Sunday, June 15, 2008

late nights = no work nights

so it is 3.13 am.
.15 of 1 lesson plan out of 4.0 whole lesson plans.
haha. as usual. i suck.

i just spent a good hour or more on remembrances from the past...
a retreat i went to a long time ago...
i found a card from the pastor that i used to despise so much but that contained so much simple truth,
"May God give you joy and happiness as you experience more and more how much He values you."
i don't know if i noticed back then, but he has pretty handwriting. i am grateful to you. how funny that it is the lesson i have been trying to learn all year.
and i found another secret that i will save until the future. one that i will hopefully be able to give to my brother, in a moment with much joy in my hands and understanding in his eyes.

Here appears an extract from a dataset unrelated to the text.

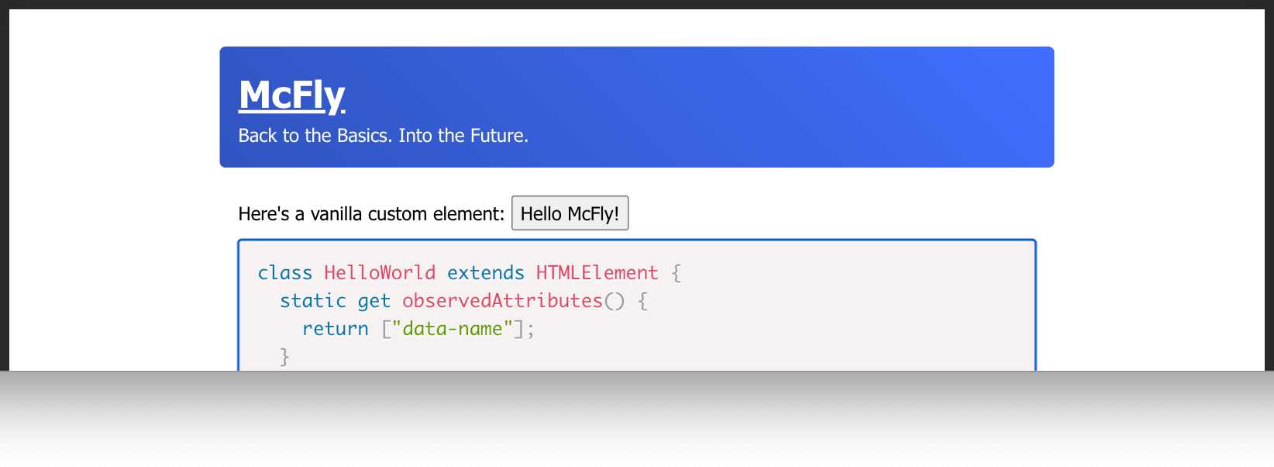Click the HelloWorld class name in code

and writing, writing. stumbled across some things i had written...i realized, with a jolt. what if writing comes to be "one of those things i did" back in high school? a faded memory, activity; a part of me no longer possible or capable. if i do not start again, that is what will happen...and i will be sad at having lost yet another one of the precious few interests/semi-skills i possess.
or i will look back, muse, and think, 'ah, that was what i once did...'. knowing that it was a giving up on, of what might have been honed, or valuable.
but perhaps we all have to choose.

it is difficult,
to write a story.

i wonder if i have ever read a short story with a real ending. they're more like real life, perhaps. they end with a feeling, a mood- a moment. a waiting.

or maybe that is just raymond carver.

and along those lines, two short stories that everyone should read:
1. "bullet in the brain", tobias wolff
2. "what we talk about when we talk about love", raymond carver

i liked when garrett said that. more interested in the pure beauty to be found, or crafted in words. it made me think of someone mining for something in those words, searching for a hard jewel of ruby or sapphire in them. something solid, concrete, and to be held onto.

life is perty sweet when you hit upon a note of truth. like hitting one of those colorful notes on the xylophone. that happens rarely, or by accident.
but maybe its better to roam and get out of your range to try to find others, than to hit the same note over and over again.
or maybe the trick is to hit that note again, deeper and deeper.